- Input material
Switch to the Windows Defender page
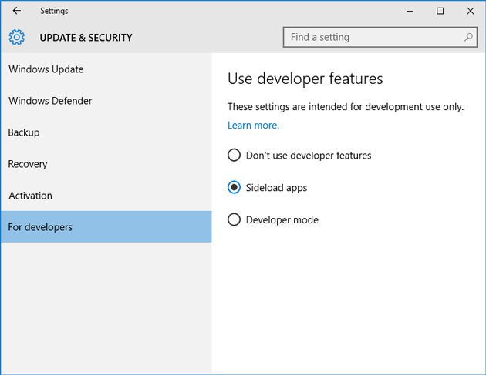The width and height of the screenshot is (486, 375). click(50, 101)
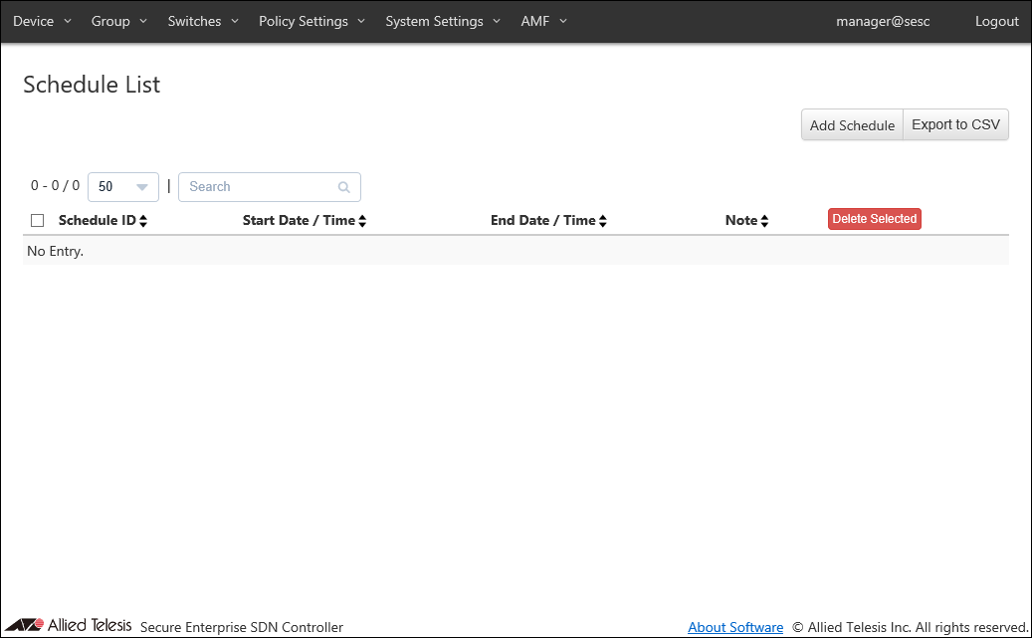1032x638 pixels.
Task: Click the Add Schedule button
Action: click(x=852, y=125)
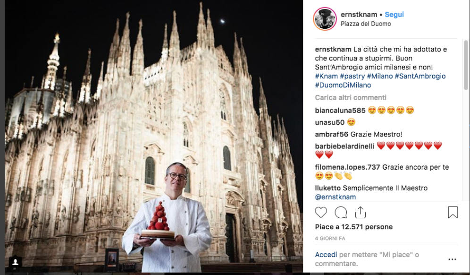This screenshot has height=275, width=470.
Task: Share the post via the share icon
Action: pos(361,212)
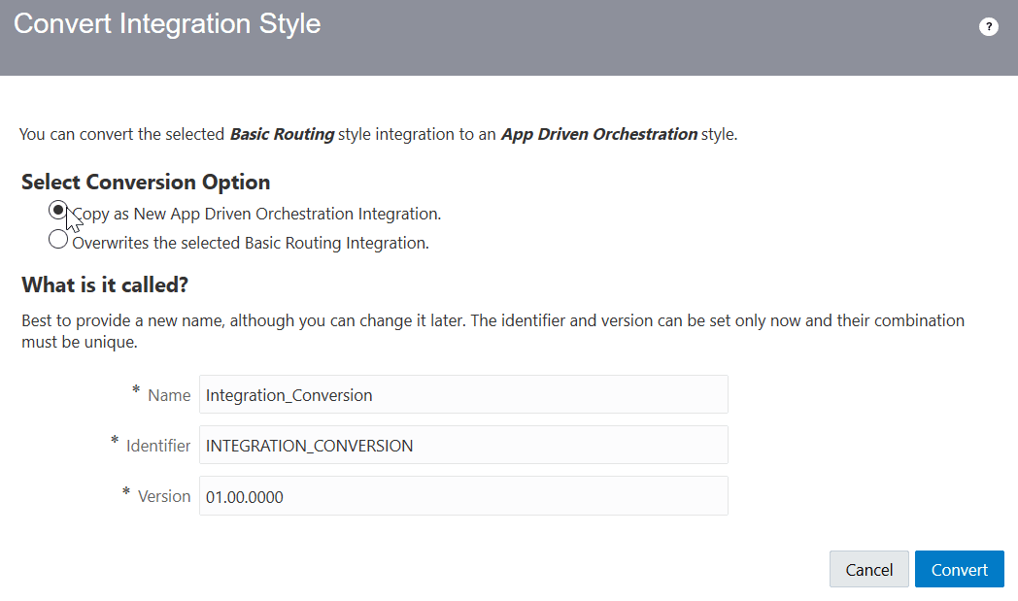Choose Overwrites the selected Basic Routing Integration

(57, 239)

- Requirement
The answer must be every line of the listing that holds the word "Action".

- Exercise output
Action: click(x=852, y=125)
Action: pos(361,212)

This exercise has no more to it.